Date: November 29, 2022
Time: 6 p.m.
Location: Benson Auditorium
For more information contact: [email protected]
The speakers will discuss the 2022 midterm elections and broader issues around multiracial coalitions and diversity in the electorate.
Ange-Marie Hancock is Dean’s Professor and Chair of the Department of Political Science and International Relations at the University of Southern California. She is a globally recognized scholar of intersectionality theory, the world’s leading analytical framework for analyzing and resolving inequality. She has written numerous articles and three books on the intersections of categories of difference like race, gender, class, sexuality, and citizenship and their impact on policy: the award-winning The Politics of Disgust and the Public Identity of the “Welfare Queen” (2004), Solidarity Politics for Millennials: A Guide to Ending the Oppression Olympics (2011), and Intersectionality: An Intellectual History (2016). Her current book project, African American Political Thought: Contestation and Change, will be completed in 2021.
Gary M. Segura is the Dean of the Luskin School of Public Affairs at UCLA. His work focuses on issues of political representation and social cleavages, the domestic politics of wartime public opinion, and the politics of America’s growing Latino minority. Among his most recent publications are Latino America: How America’s Most Dynamic Population is Poised to Transform the Politics of the Nation with Matt Barreto (Public Affairs Press, 2014); The Future is Ours: Minority Politics, Political Behavior, and the Multiracial Era of American Politics with Shaun Bowler (2011, Congressional Quarterly Press); and two books with the Latino National Survey team: Latinos in the New Millennium: An Almanac of Opinion, Behavior, and Policy Preferences (2012, Cambridge University Press), and Latino Lives in America: Making It Home (2010, Temple University Press). He has another book in press, Calculated War: The Public and a Theory of Conflict, with Scott S. Gartner, under contract to Cambridge University Press.

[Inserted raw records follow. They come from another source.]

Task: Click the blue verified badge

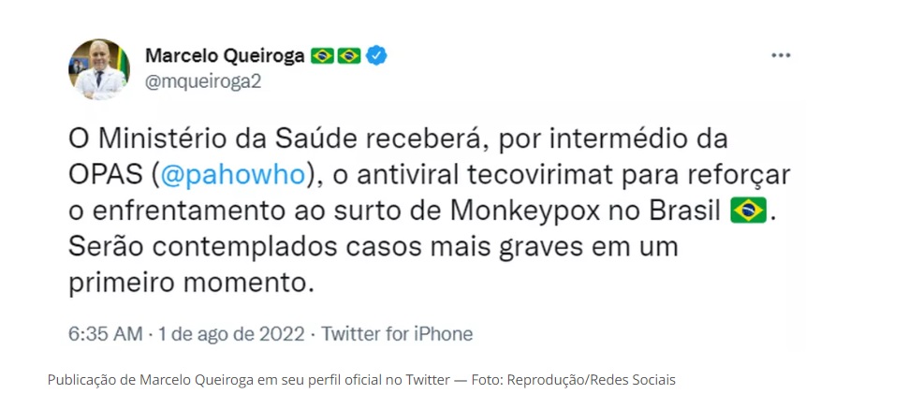Action: click(376, 55)
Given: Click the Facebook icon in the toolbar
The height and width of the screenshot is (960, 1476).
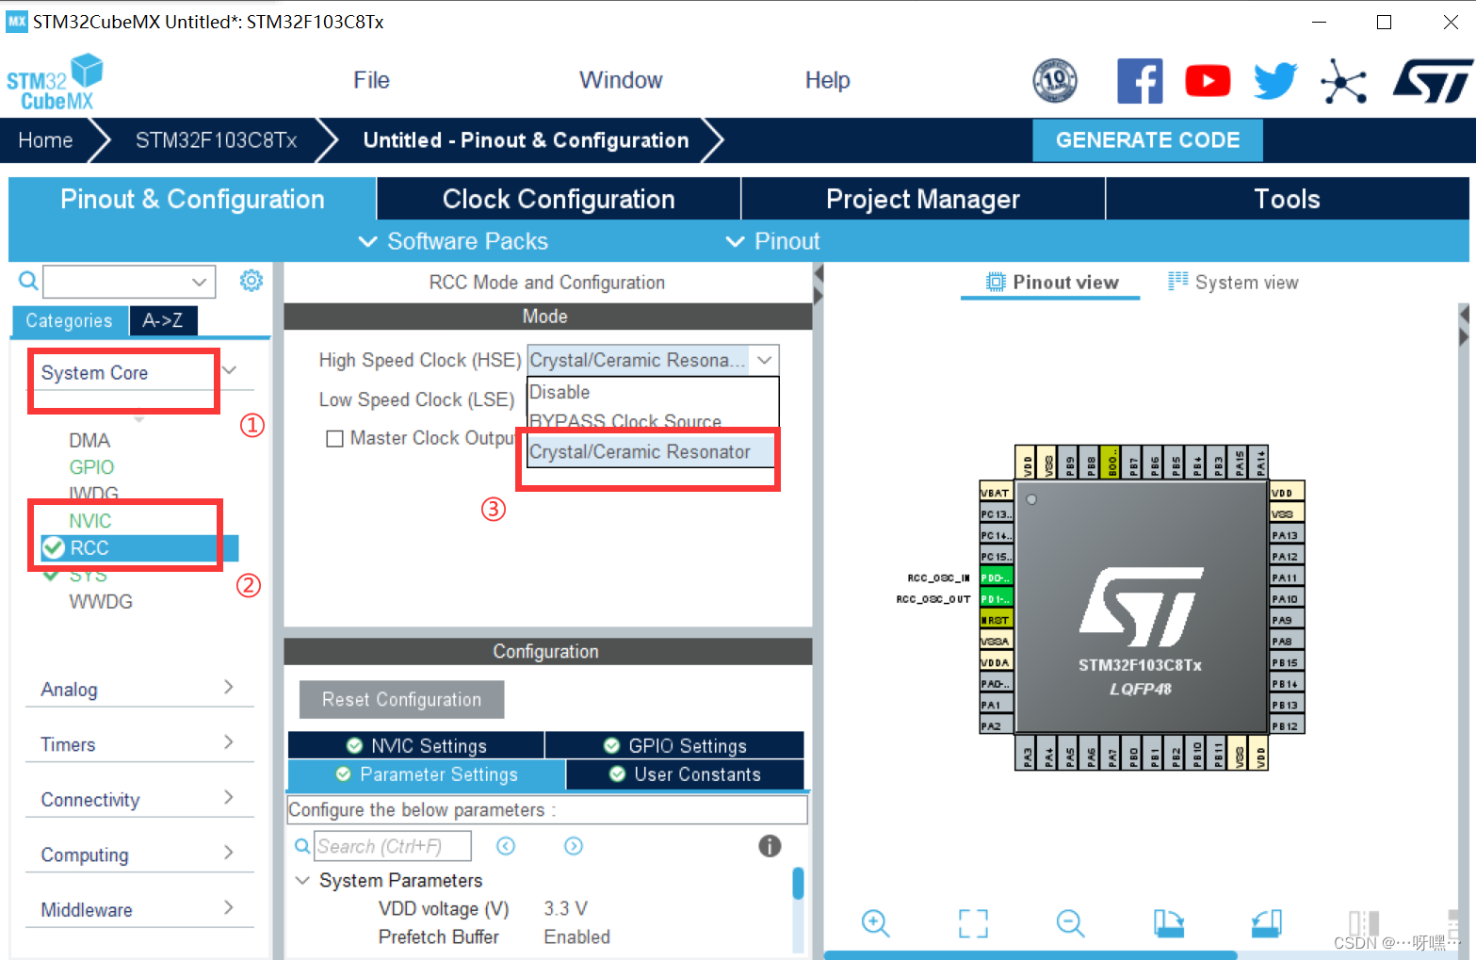Looking at the screenshot, I should point(1140,81).
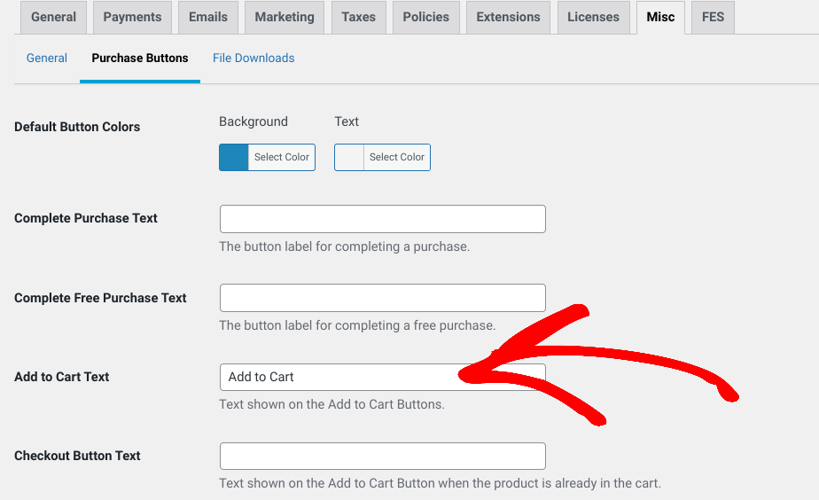Open the General settings tab
Screen dimensions: 819x500
pos(53,17)
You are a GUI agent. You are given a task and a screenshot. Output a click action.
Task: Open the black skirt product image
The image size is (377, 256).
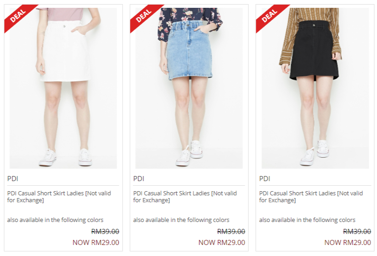click(315, 88)
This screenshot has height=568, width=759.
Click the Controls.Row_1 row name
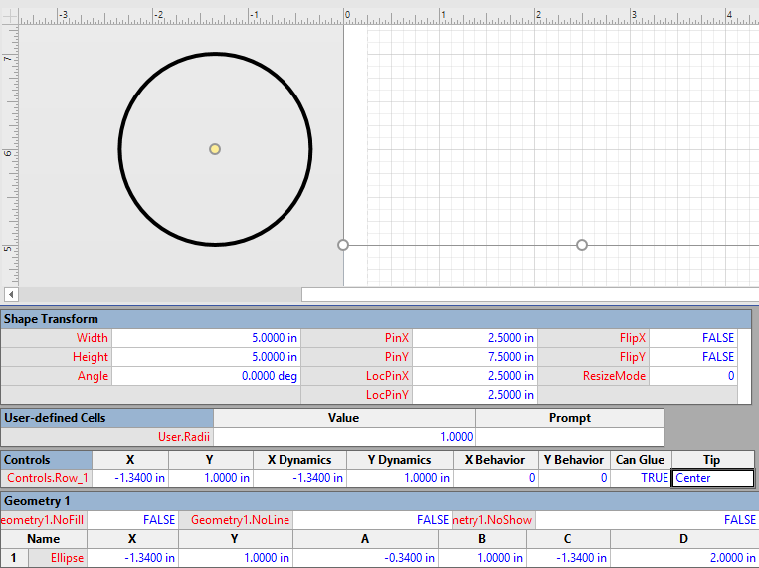47,478
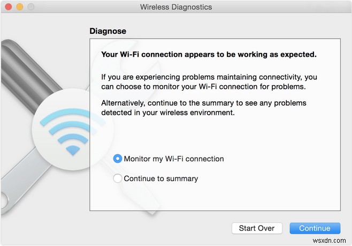Select the Monitor my Wi-Fi connection radio button
The image size is (352, 246).
[118, 159]

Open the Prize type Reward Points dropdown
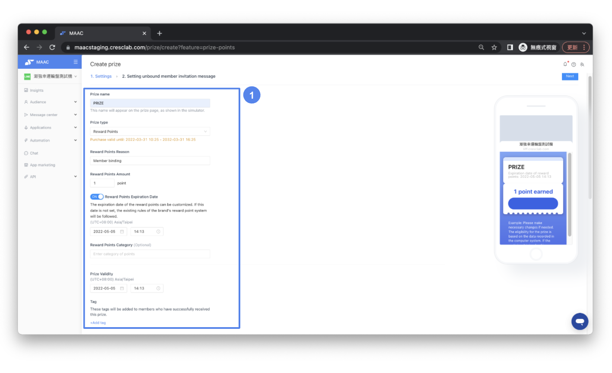tap(150, 132)
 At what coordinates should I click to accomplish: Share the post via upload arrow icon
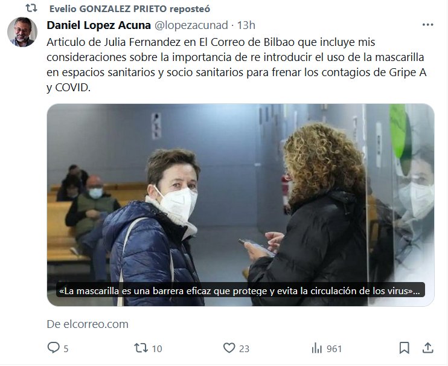click(x=427, y=347)
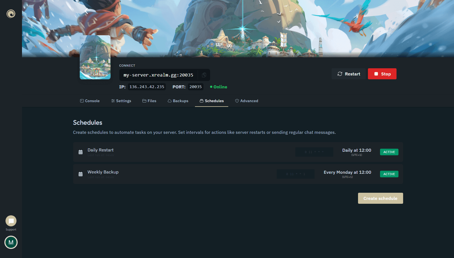This screenshot has width=454, height=258.
Task: Select the Advanced tab
Action: (246, 101)
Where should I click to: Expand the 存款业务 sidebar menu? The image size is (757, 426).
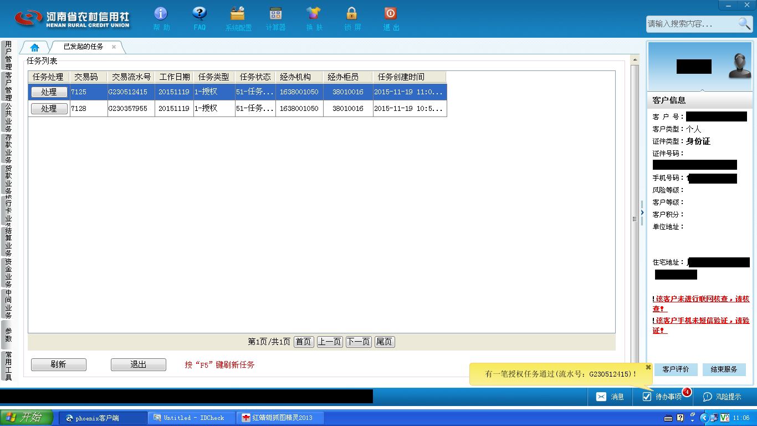pyautogui.click(x=8, y=149)
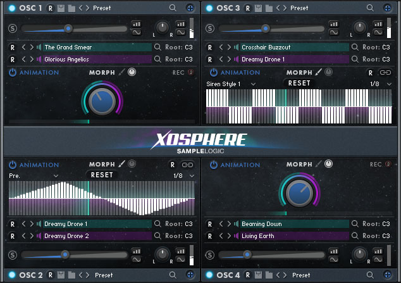Click the link chain icon in OSC 2 animation
The image size is (401, 283).
(188, 164)
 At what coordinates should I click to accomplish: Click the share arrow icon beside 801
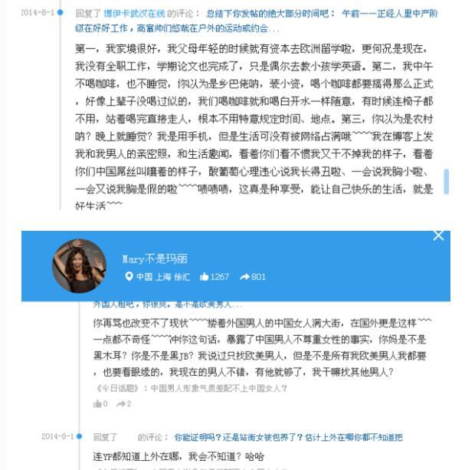pyautogui.click(x=244, y=277)
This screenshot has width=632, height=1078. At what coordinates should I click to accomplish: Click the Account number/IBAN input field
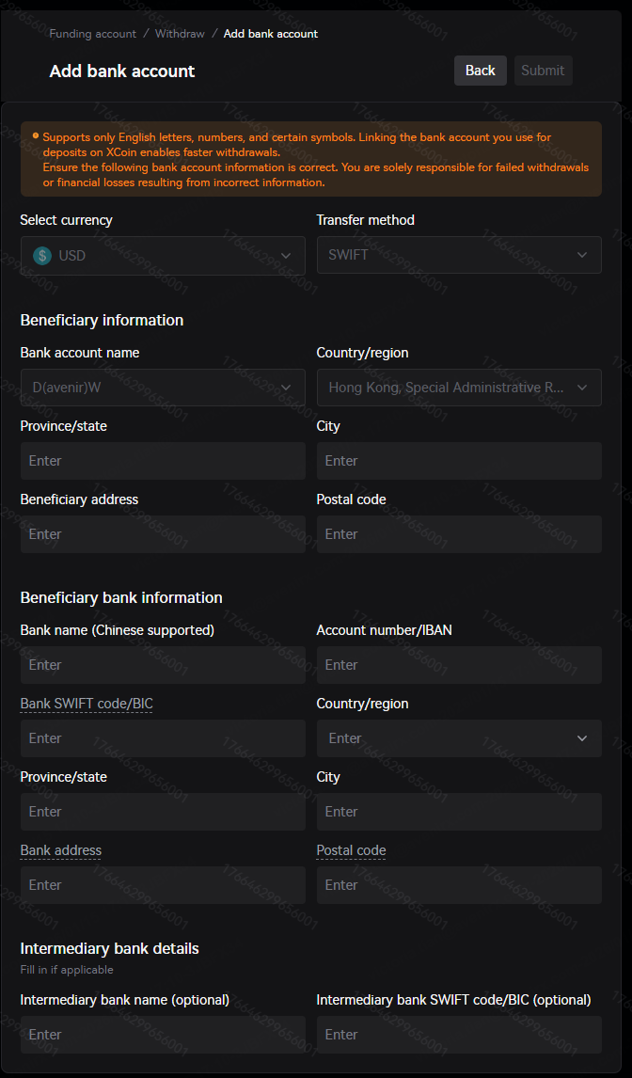459,665
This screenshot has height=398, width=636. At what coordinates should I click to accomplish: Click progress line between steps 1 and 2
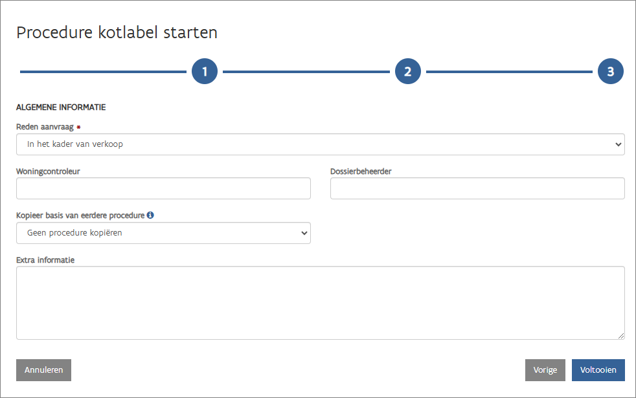(x=306, y=72)
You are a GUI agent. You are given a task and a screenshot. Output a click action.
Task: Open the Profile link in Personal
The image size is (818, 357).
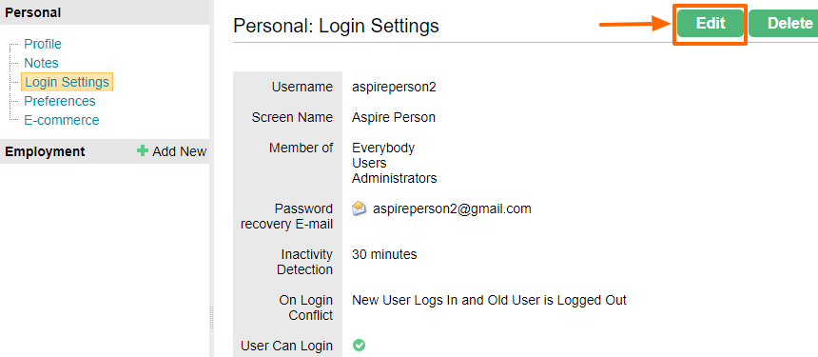pyautogui.click(x=43, y=44)
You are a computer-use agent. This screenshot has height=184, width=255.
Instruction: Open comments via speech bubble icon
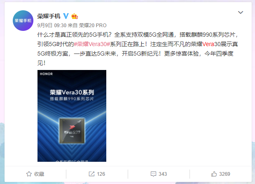(x=153, y=174)
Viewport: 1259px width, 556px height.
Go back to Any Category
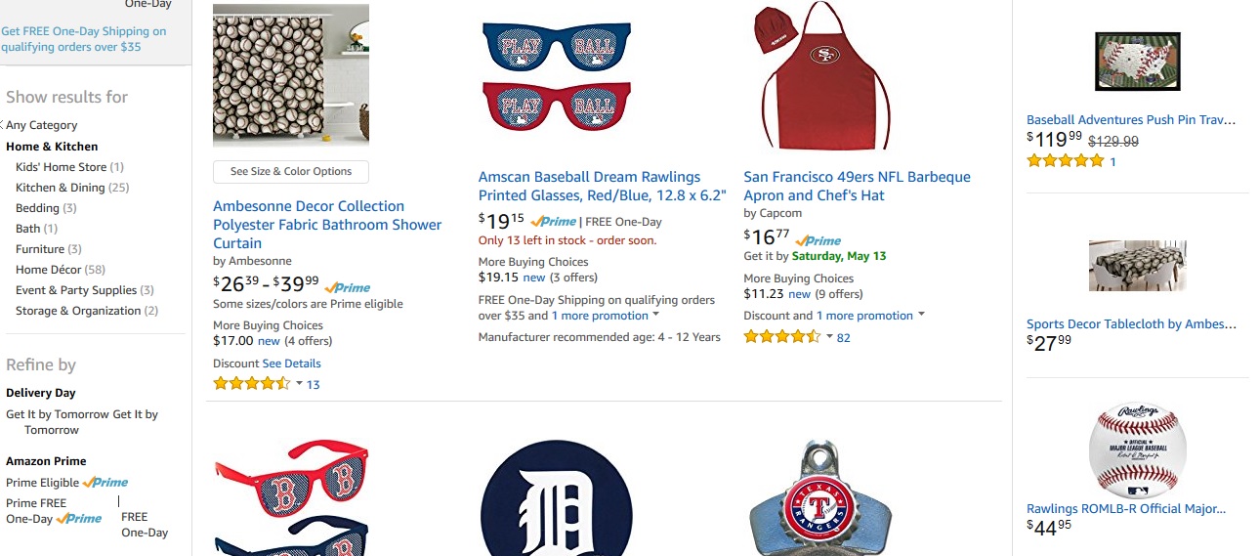pos(41,125)
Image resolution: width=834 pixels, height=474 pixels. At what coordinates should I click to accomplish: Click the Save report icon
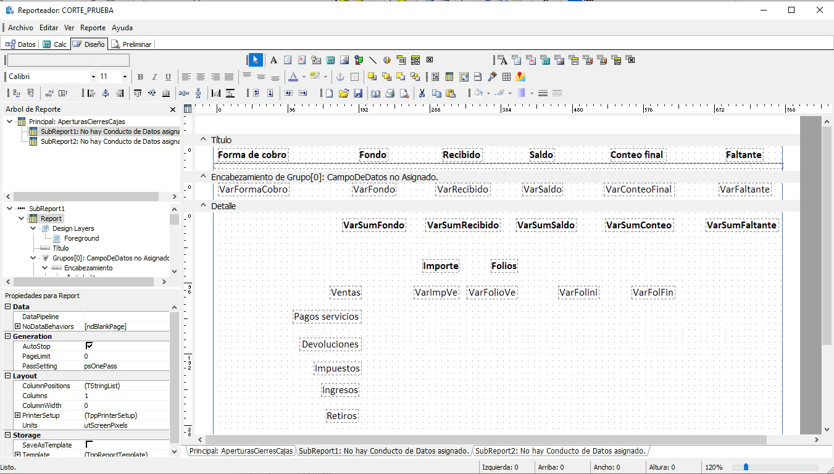click(357, 93)
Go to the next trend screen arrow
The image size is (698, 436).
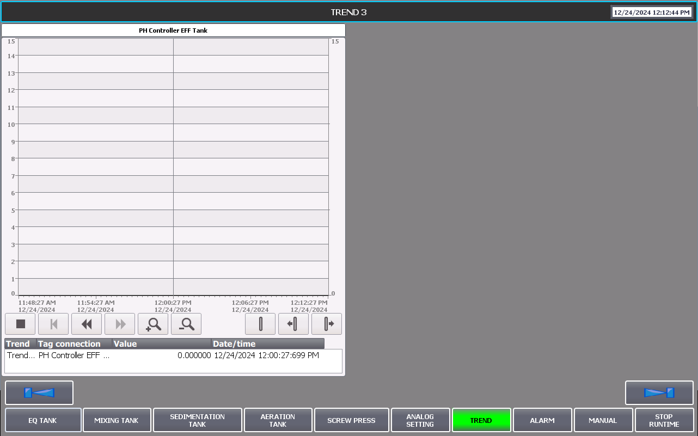pos(659,392)
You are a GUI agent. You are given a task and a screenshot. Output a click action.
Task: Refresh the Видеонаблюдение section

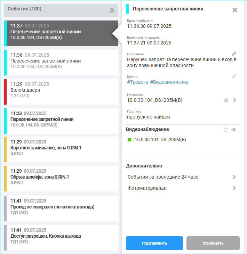(x=225, y=130)
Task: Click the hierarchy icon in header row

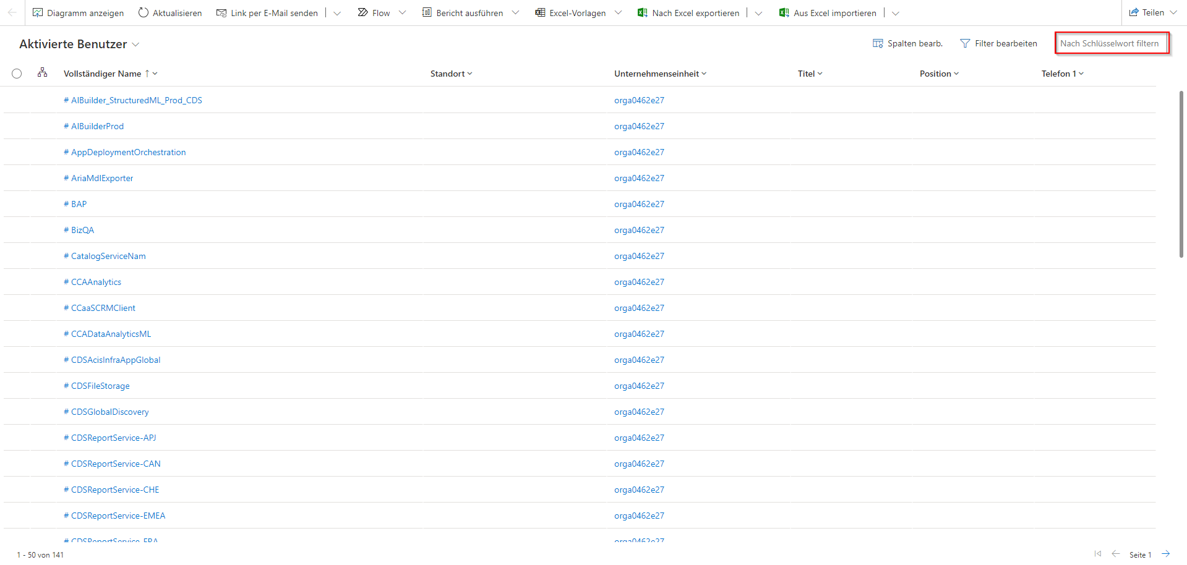Action: coord(42,73)
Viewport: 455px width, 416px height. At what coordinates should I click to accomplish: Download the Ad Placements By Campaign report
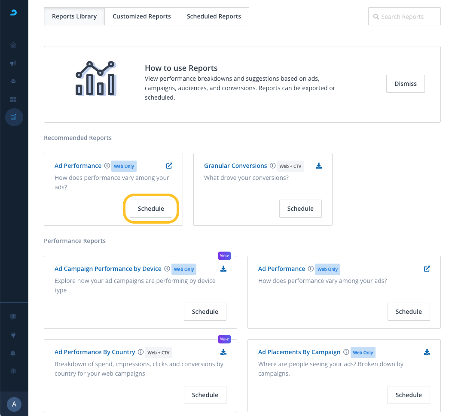click(427, 352)
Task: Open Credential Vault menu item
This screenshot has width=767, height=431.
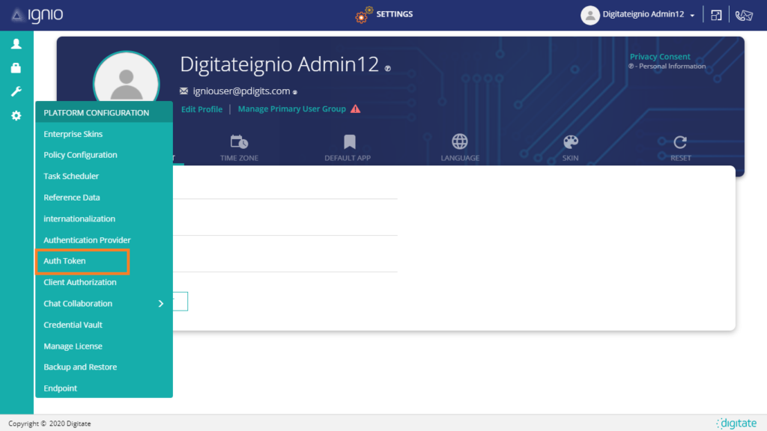Action: point(73,325)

Adrian D. Pantoja, P’18 P’24, is Professor of Political Studies and Chicano Studies, Associate Dean of Faculty, and does political polling and consulting for various organizations and campaigns. He is the author of numerous academic publications, political blogs, and policy reports. He is frequently interviewed by national and international media about Latino voters and political campaigns. He is currently chairing President Melvin L. Oliver’s Racial Justice Initiative.